Глядя на него, почел за долг засмеяться и Лебедев. Лебедев, несмотря на свое чрезвычайное волнение, был тоже, видимо, чрезвычайно доволен.
Известие, сообщенное Колей, было справедливо; он опередил Епанчиных только несколькими шагами, чтоб их возвестить, так что гости явились вдруг с обеих сторон: с террасы — Епанчины, а из комнат — Птицыны, Ганя и генерал Иволгин.
Епанчины узнали о болезни князя и о том, что он в Павловске, только сейчас, от Коли, до того же времени генеральша была в тяжелом недоумении. Еще третьего дня генерал сообщил своему семейству карточку князя; эта карточка возбудила в Лизавете Прокофьевне непременную уверенность, что и сам князь прибудет в Павловск для свидания с ними немедленно вслед за этою карточкой. Напрасно девицы уверяли, что человек, не писавший полгода, может быть, далеко не будет так тороплив и теперь и что, может быть, у него и без них много хлопот в Петербурге, — почем знать его дела? Генеральша решительно осердилась на эти замечания и готова была биться об заклад, что князь явится по крайней мере на другой же день, хотя «это уже будет и поздно». На другой день она прождала целое утро; ждали к обеду, к вечеру, и когда уже совершенно смерклось, Лизавета Прокофьевна рассердилась на всё и перессорилась со всеми, разумеется в мотивах ссоры ни слова не упоминая о князе. Ни слова о нем не было упомянуто и во весь третий день.
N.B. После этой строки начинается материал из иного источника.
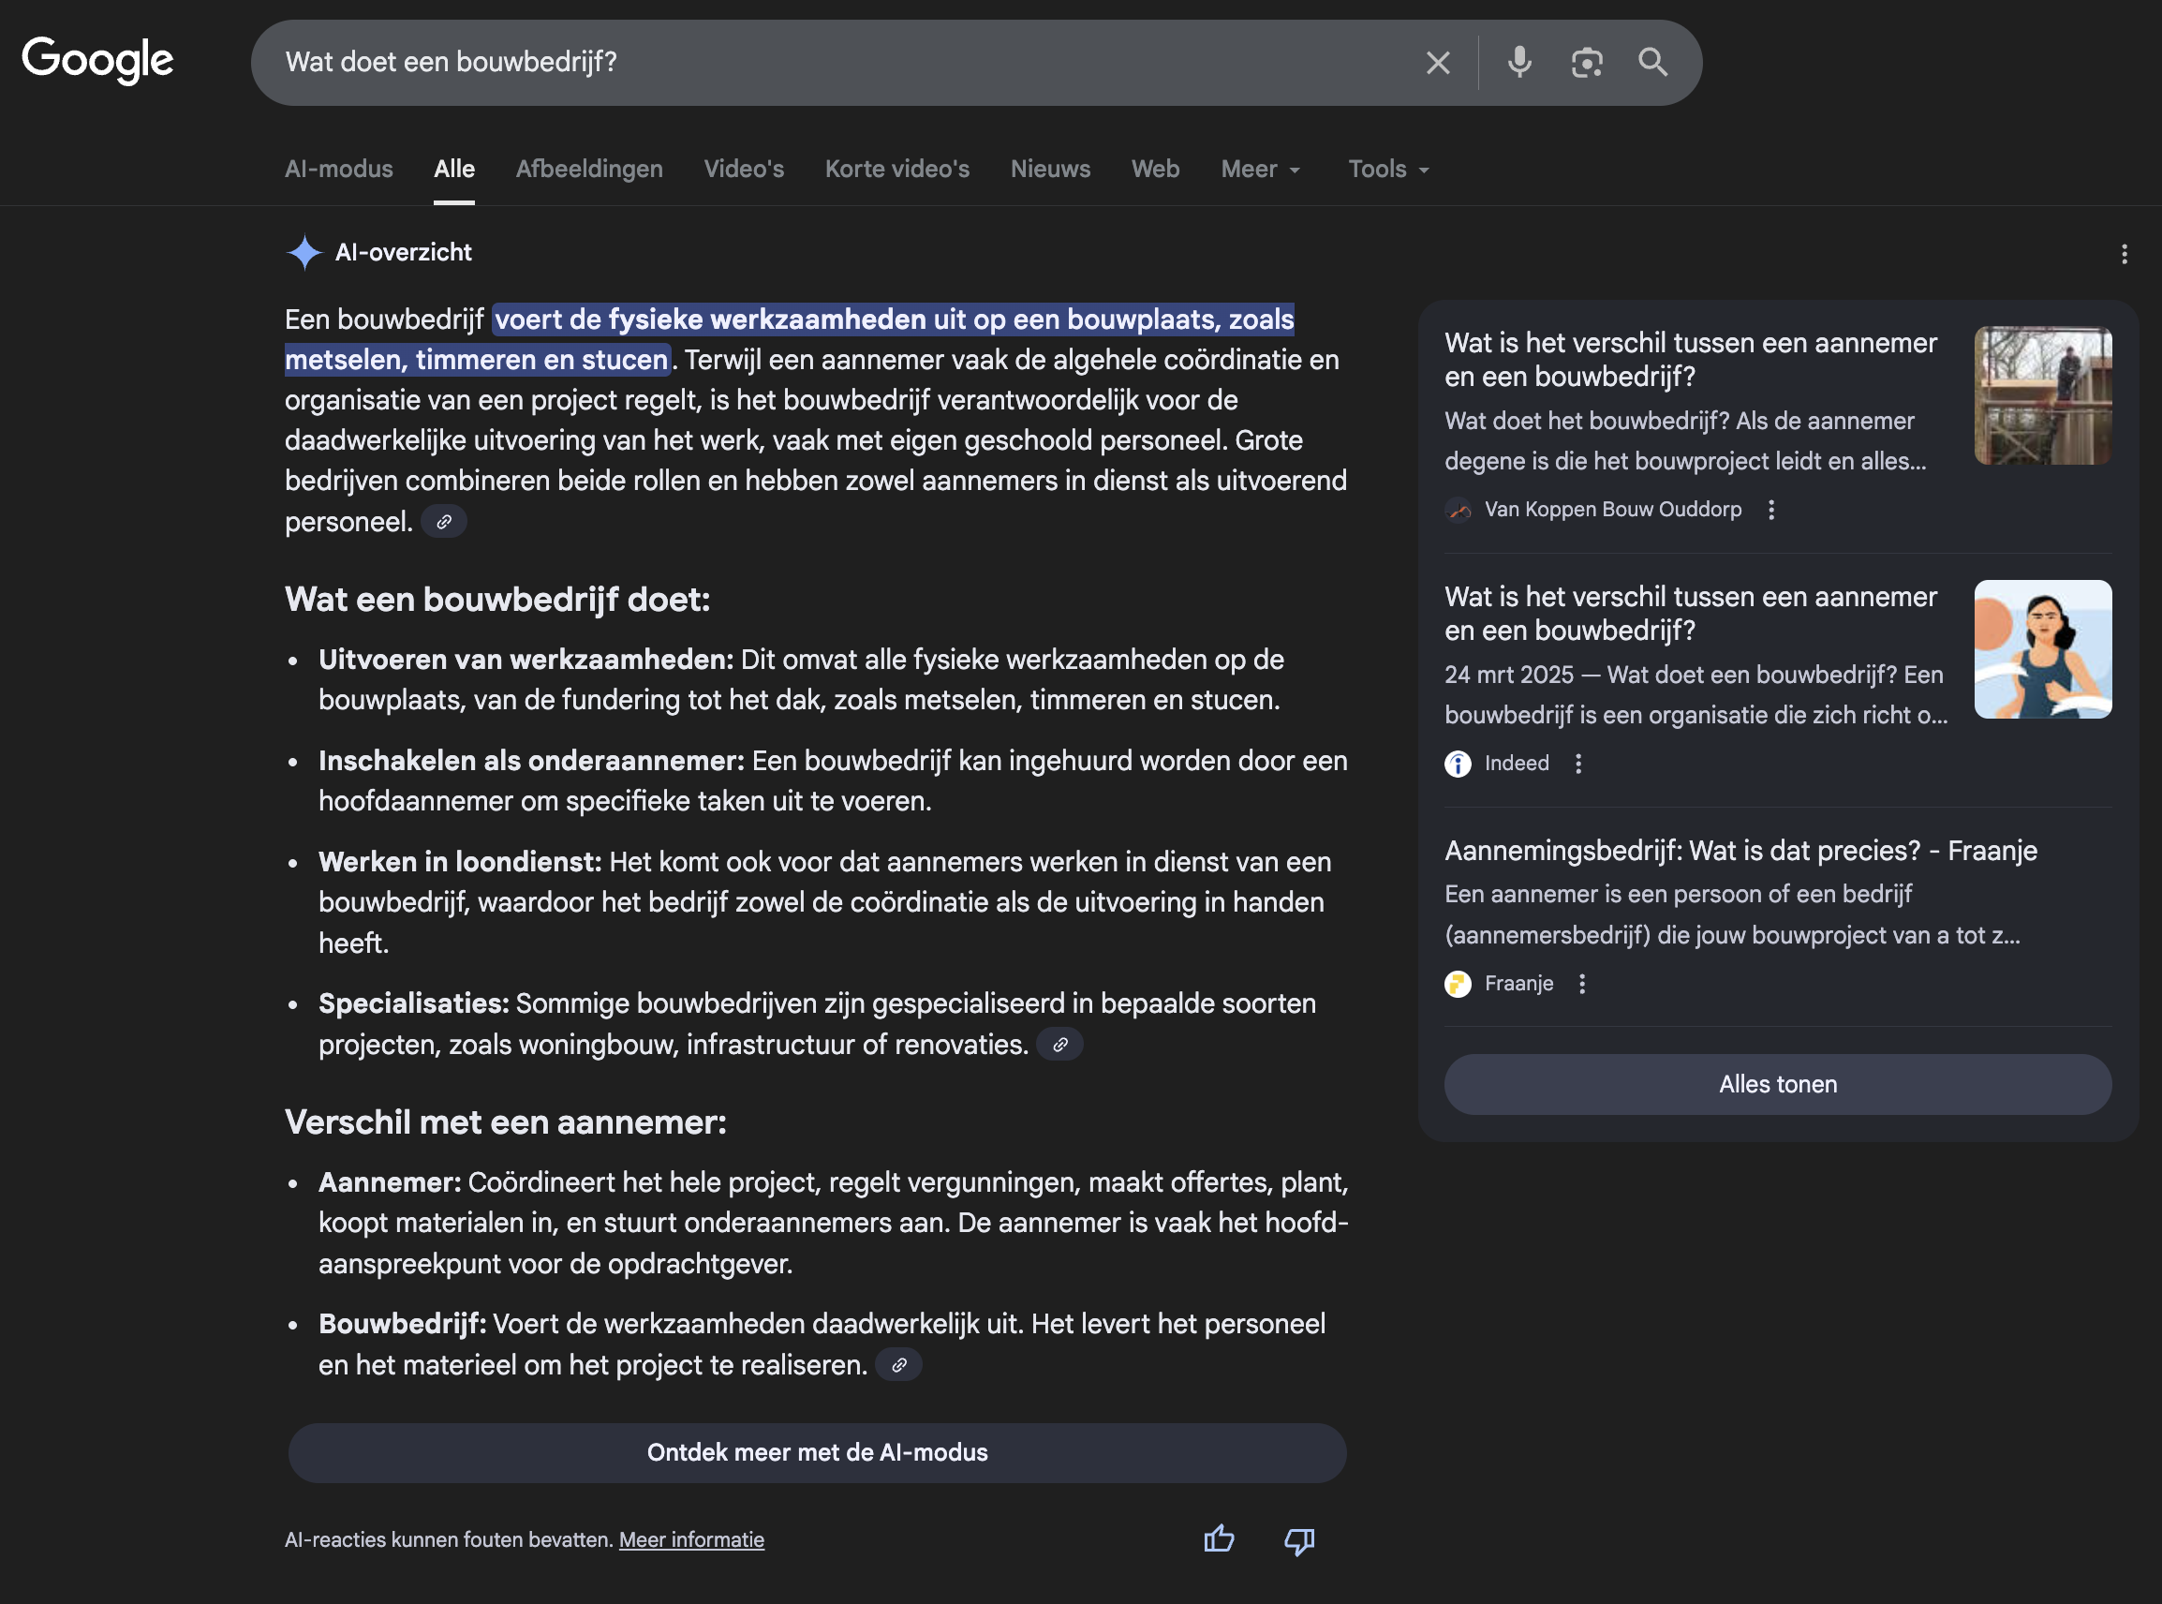Clear the search box with the X icon
The image size is (2162, 1604).
point(1438,63)
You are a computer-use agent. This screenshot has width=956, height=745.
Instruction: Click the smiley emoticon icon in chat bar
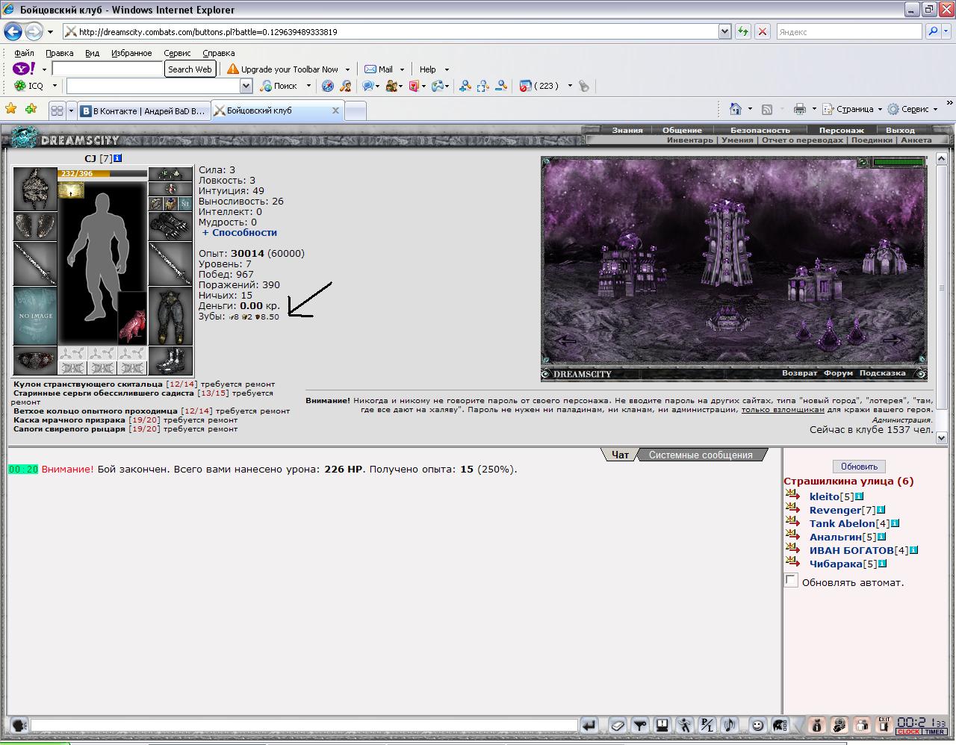(757, 725)
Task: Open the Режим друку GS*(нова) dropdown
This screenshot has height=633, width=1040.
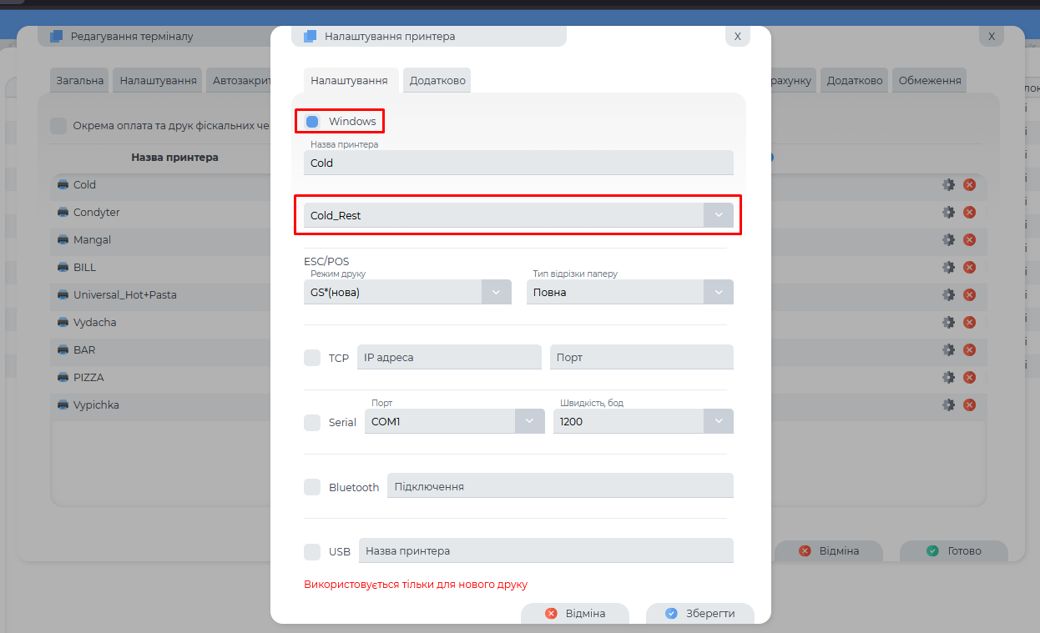Action: point(496,293)
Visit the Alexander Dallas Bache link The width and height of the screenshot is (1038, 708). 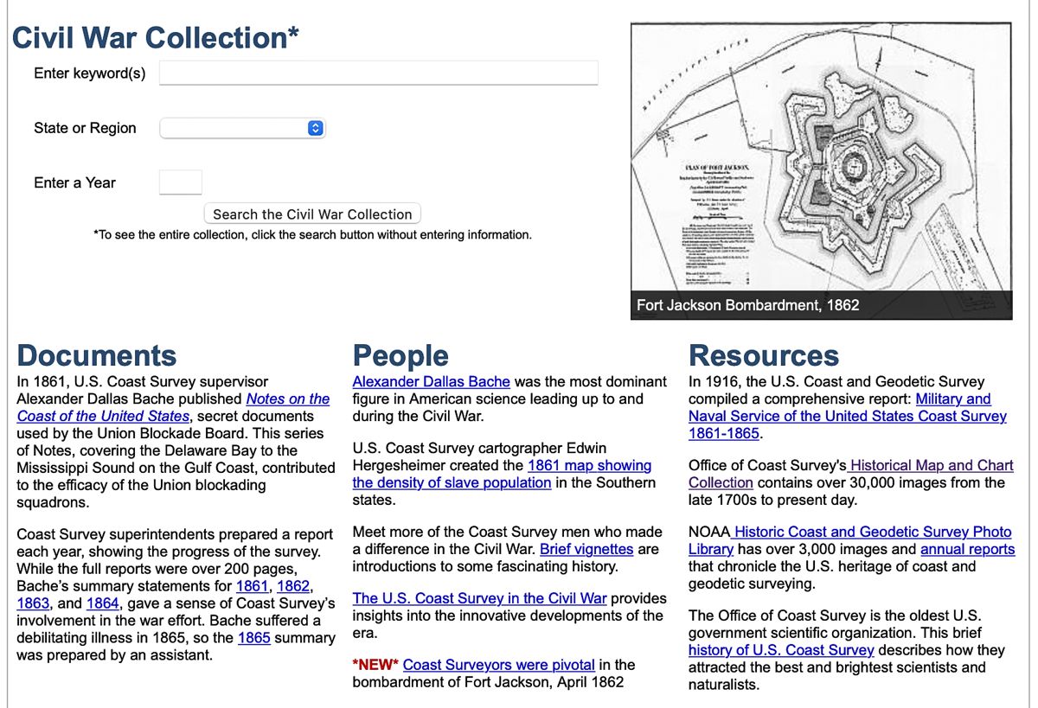(432, 381)
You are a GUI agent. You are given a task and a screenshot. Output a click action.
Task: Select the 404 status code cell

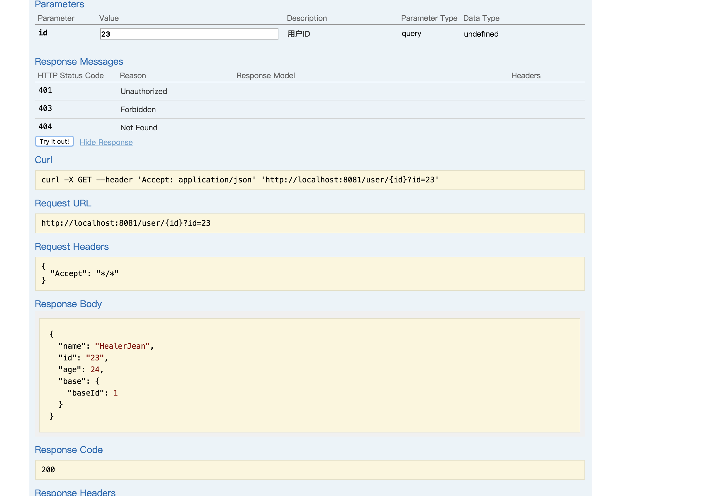[x=45, y=126]
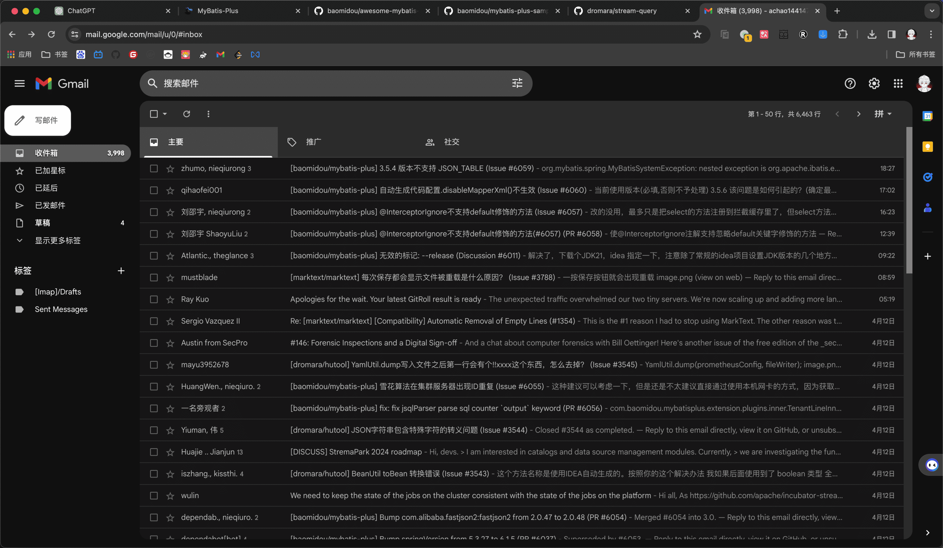Screen dimensions: 943x548
Task: Check the box for qihaofei001 email
Action: coord(154,190)
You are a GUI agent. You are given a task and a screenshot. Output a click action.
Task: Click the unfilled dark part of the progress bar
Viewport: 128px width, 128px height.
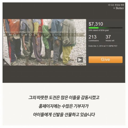[x=110, y=28]
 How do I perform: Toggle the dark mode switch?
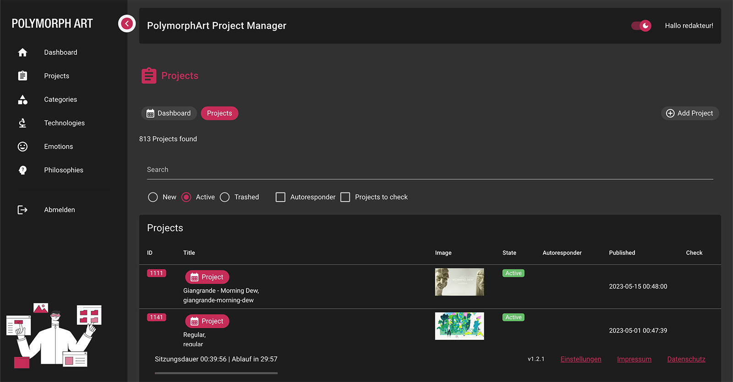point(641,26)
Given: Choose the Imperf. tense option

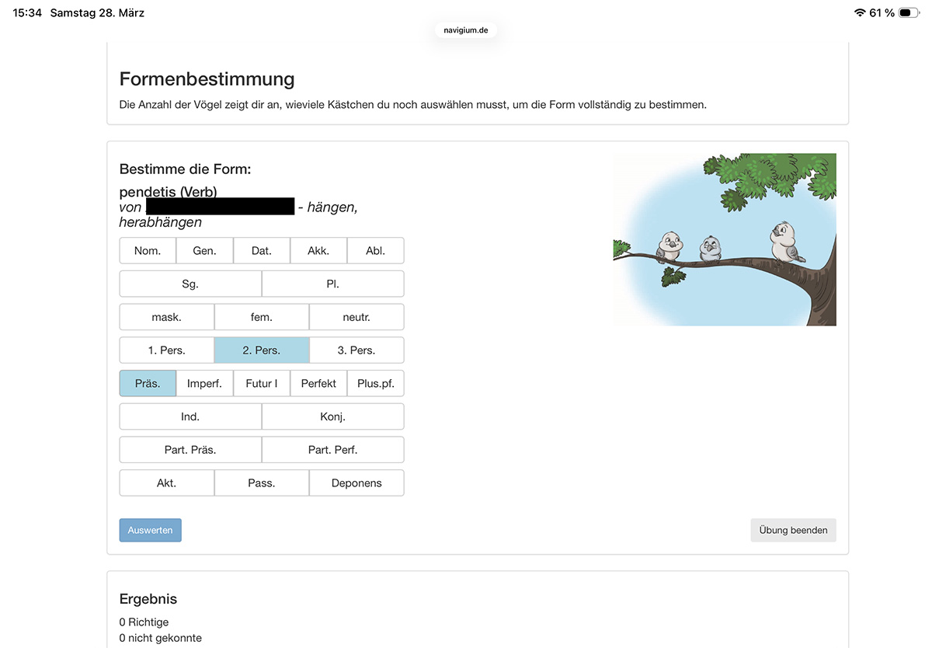Looking at the screenshot, I should [204, 384].
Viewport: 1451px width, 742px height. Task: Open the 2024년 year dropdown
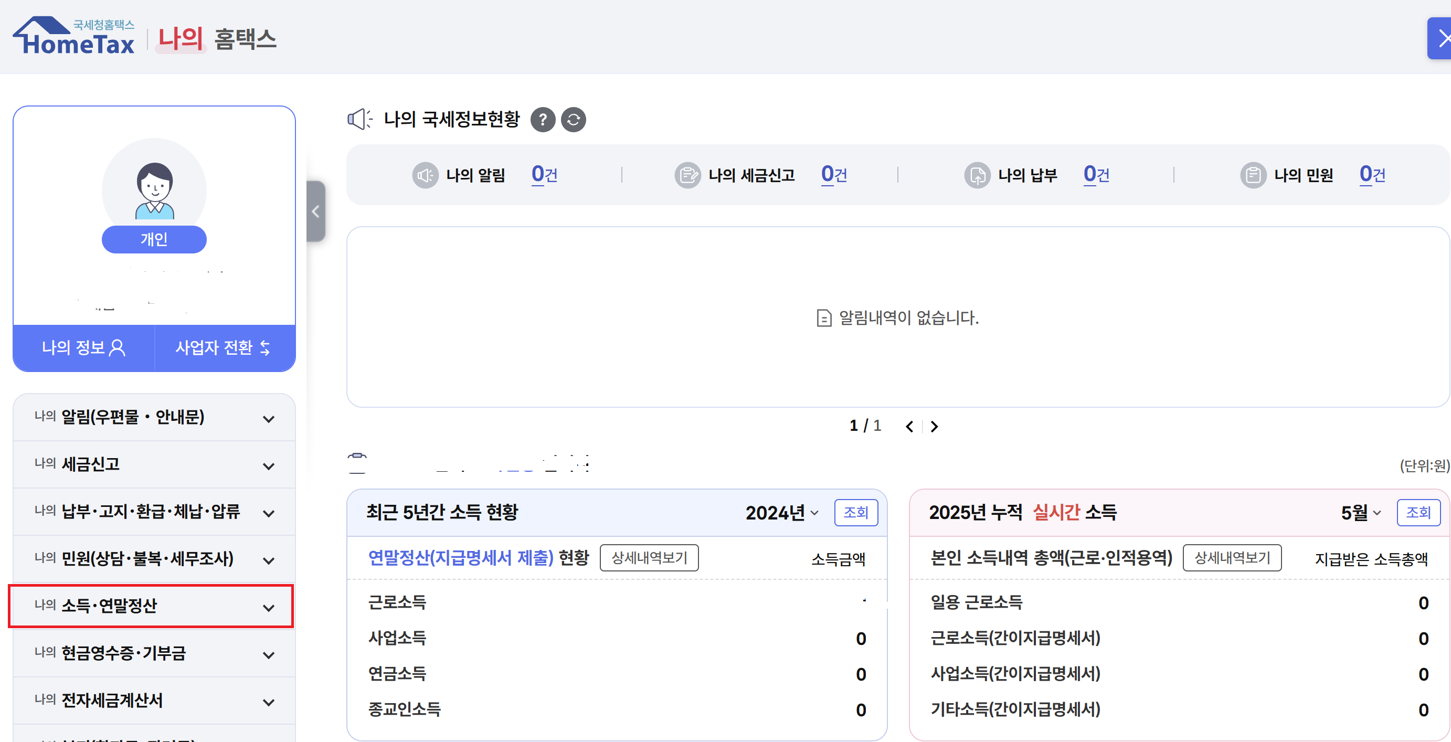tap(781, 513)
Когда у Аглаи сорвалось невзначай за обедом, что maman сердится, потому что князь не едет, на что генерал тотчас же заметил, что «ведь он в этом не виноват», — Лизавета Прокофьевна встала и во гневе вышла из-за стола. Наконец к вечеру явился Коля со всеми известиями и с описанием всех приключений князя, какие он знал. В результате Лизавета Прокофьевна торжествовала, но во всяком случае Коле крепко досталось: «То по целым дням здесь вертится и не выживешь, а тут хоть бы знать-то дал, если уж сам не рассудил пожаловать». Коля тотчас же хотел было рассердиться за слово «не выживешь», но отложил до другого раза, и если бы только самое слово не было уж слишком обидно, то, пожалуй, и совсем извинил бы его: до того понравилось ему волнение и беспокойство Лизаветы Прокофьевны при известии о болезни князя. Она долго настаивала на необходимости немедленно отправить нарочного в Петербург, чтобы поднять какую-то медицинскую знаменитость первой величины и примчать ее с первым поездом. Но дочери отговорили; они, впрочем, не захотели отстать от мамаши, когда та мигом собралась, чтобы посетить больного.
— Он на смертном одре, — говорила, суетясь, Лизавета Прокофьевна, — а мы тут будем еще церемонии наблюдать? Друг он нашего дома иль нет?
— Да и соваться, не спросясь броду, не следует, — заметила было Аглая.
— Ну, так и не ходи, и хорошо даже сделаешь: Евгений Павлыч приедет, некому будет принять.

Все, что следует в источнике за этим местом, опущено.